Warm Dry Healthy Homes in Horowhenua-Kapiti

When you consider that we spend nearly 22 hours of every day inside, it is little wonder that housing is such an important determinant of our health and well being.

That is why Contact Energy, the Energy Efficiency Conservation Authority (EECA), Electra, Mid Central District Health Board and the Capital and Coast District Health Board have formed a community partnership to give 75 homes in the Horowhenua-Kapiti region a healthy home makeover.

Ceiling insulation, hot water cylinder wraps and weather-proofed doors are just some of the changes that residents can expect to be made to their households to make their homes warmer and dryer and more energy efficient.

Chief Executive of EECA Heather Staley said that the retrofitting would make a real difference to people’s lives, particularly those suffering from asthma or respiratory conditions.

“We are very pleased to be part of a project that provides such positive, long lasting benefits to the community.

“By improving the insulation and energy efficiency of homes there are real benefits in lower energy costs and reduced illness,” said Ms Staley

Contact Energy chief executive David Hunt said his company was proud to support the scheme as part of Contact Energy Healthy Homes.

“This initiative is all about improving the health and well being of the people in these areas.

“There is growing evidence of the link between health and the conditions of our homes. A warm, dry, pollution-free home is a healthy home,” said Mr Hunt.

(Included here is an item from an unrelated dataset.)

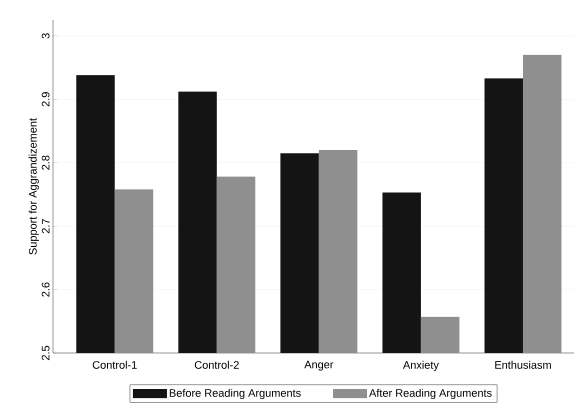 The width and height of the screenshot is (576, 412). I want to click on y-tick-label: 2.7, so click(46, 226).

The healthy home makeovers are valued at approximately $2,000 each, based on an average sized home of 100 square metres. Each includes ceiling and under-floor insulation, draught excluders, hot water cylinder wraps, hot water pipe insulation and energy efficient light bulbs.

Recent research by the Wellington School of Medicine Housing and Health and Research Programme, of which contact is a corporate sponsor, found that people living in insulated homes experienced fewer visits to the doctor, fewer admissions to the hospital for asthmatic or respiratory conditions and fewer days off work or school as well as reduced power bills.